It gave you 6 years of good service and you think that's a reason to take it off of your list? 6 years is an eternity in the computer industry. PSU's blow up all of the time - my brother has a P4 (prescott), 7800GT and loads of other case fans, etc...the 450 watt that came with the case gave us a nice show when it shot a couple of sparks, puffed out some smoke and squeaked a few times. :) 

A UPS might help a little bit, but the high and low voltages at which they intervene are pretty separated, but as another poster said the power supplies (at least ones with PFC) are designed to work over a range of voltages.
June 24, 2008 4:12:42 PM

nitrous9200 said:
It gave you 6 years of good service and you think that's a reason to take it off of your list? 6 years is an eternity in the computer industry. PSU's blow up all of the time - my brother has a P4 (prescott), 7800GT and loads of other case fans, etc...the 450 watt that came with the case gave us a nice show when it shot a couple of sparks, puffed out some smoke and squeaked a few times. :) 

A UPS might help a little bit, but the high and low voltages at which they intervene are pretty separated, but as another poster said the power supplies (at least ones with PFC) are designed to work over a range of voltages.

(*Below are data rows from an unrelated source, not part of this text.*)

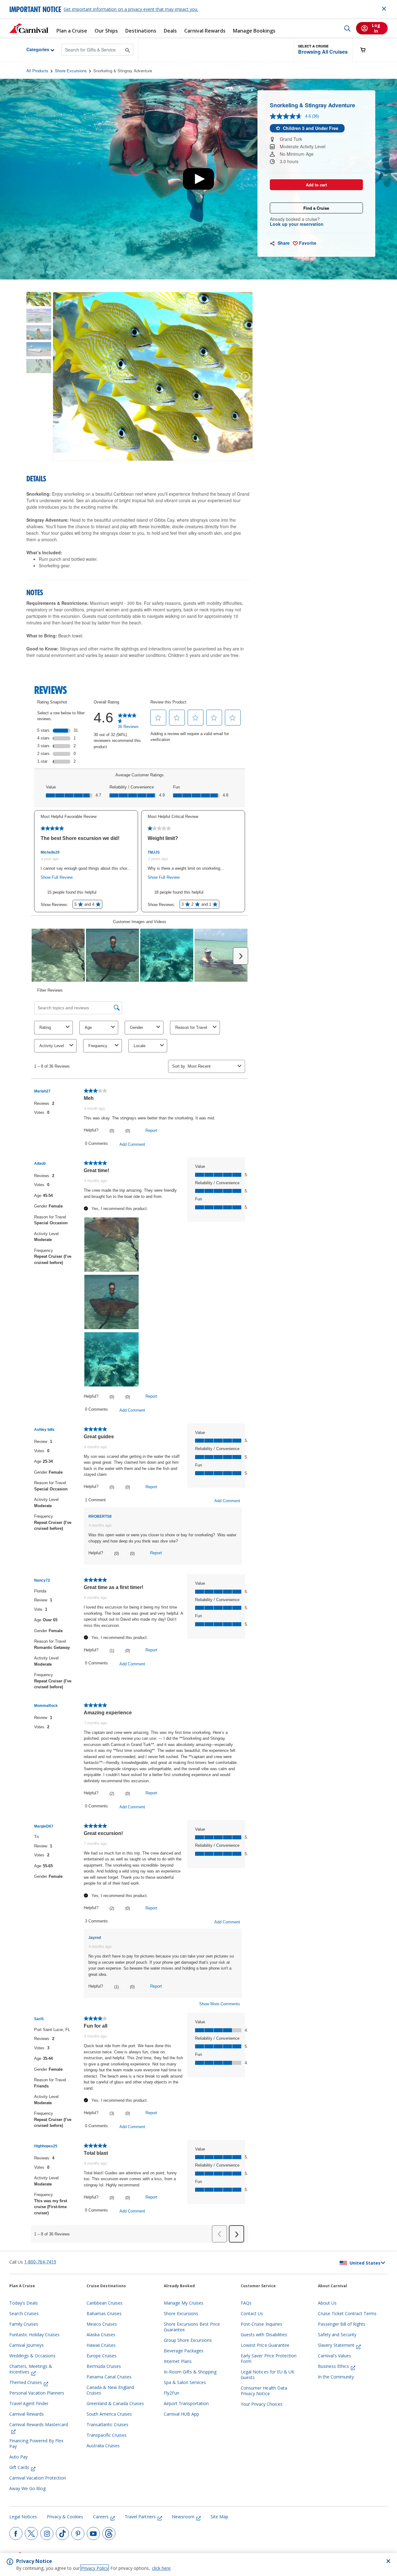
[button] (323, 49)
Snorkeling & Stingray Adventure (122, 71)
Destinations (140, 31)
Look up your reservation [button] (296, 224)
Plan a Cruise (71, 31)
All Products (37, 71)
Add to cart (316, 185)
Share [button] (283, 243)
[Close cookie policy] (388, 2561)
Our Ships (106, 31)
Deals (170, 31)
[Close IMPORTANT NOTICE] (384, 8)
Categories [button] (33, 49)
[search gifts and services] (127, 49)
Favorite (307, 243)
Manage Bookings (254, 31)
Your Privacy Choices (262, 2404)
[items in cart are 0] (366, 49)
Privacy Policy (94, 2568)
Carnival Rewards (204, 31)
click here (161, 2568)
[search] (347, 28)
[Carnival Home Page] (29, 28)
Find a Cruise (316, 208)
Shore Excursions (71, 71)
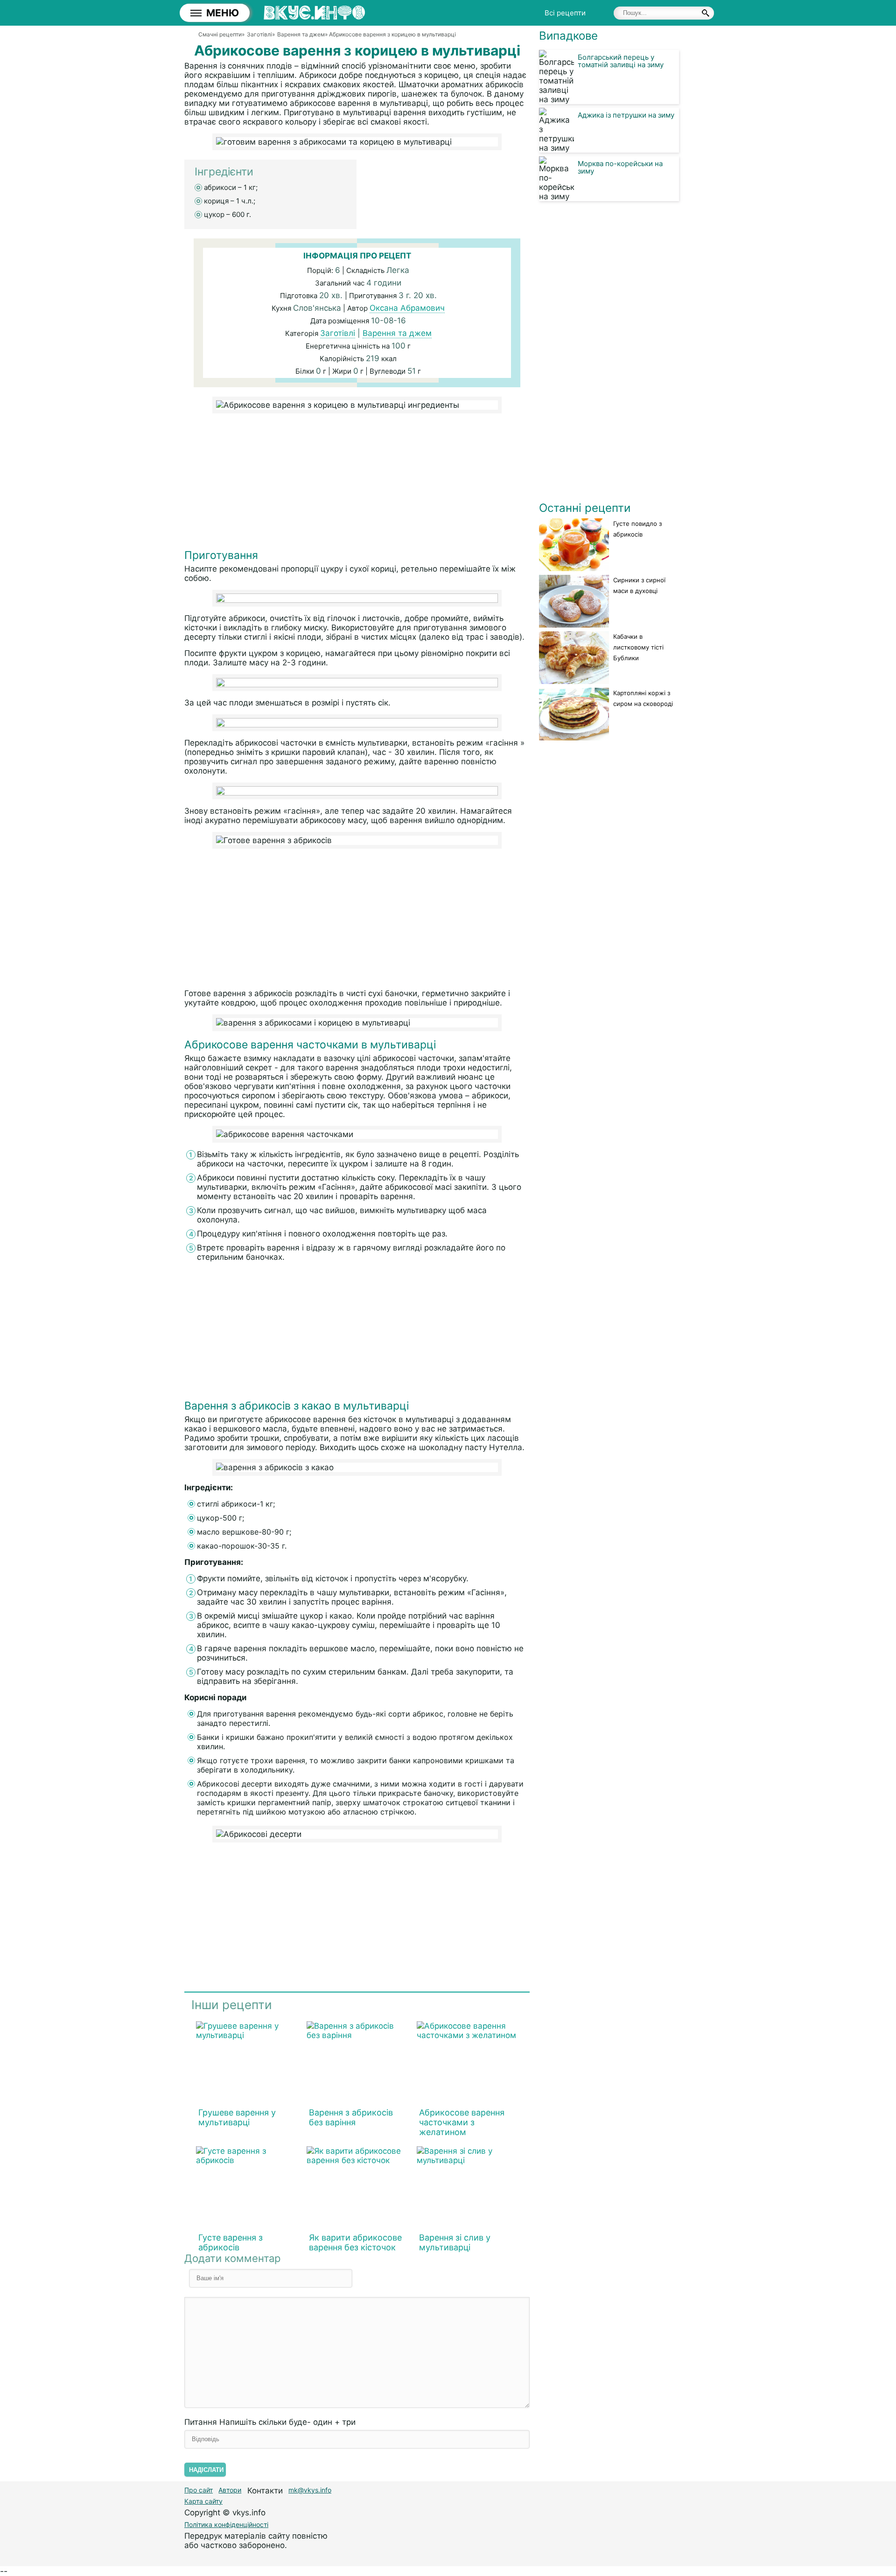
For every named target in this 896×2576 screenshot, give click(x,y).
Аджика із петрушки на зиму (626, 115)
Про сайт (198, 2490)
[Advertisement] (357, 483)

Yes thats a reason. I'm not saying Enermax aren't good, I'm saying they're not anymore on my list of top manufacturer. Like I said, 6 years ain't bad considering the use, but at the end, it failed on me. With all the good PSU company out there, it is enough for me to try something else.

A PSU that would shot a couple of sparks, puffed out some smoke and squeaked a few times like yours would go on another kind of list :) .
June 24, 2008 4:24:59 PM

Its always nice to see sparks. At least you know where the problem is.

I arrived home from a 3 days weekend and my living room had that smell we all know. Was working 100%. Tonight ill check what is burned.

Bof, i don't know what would be worse. Mobo, PSU or VGA. I guess its one of it.
!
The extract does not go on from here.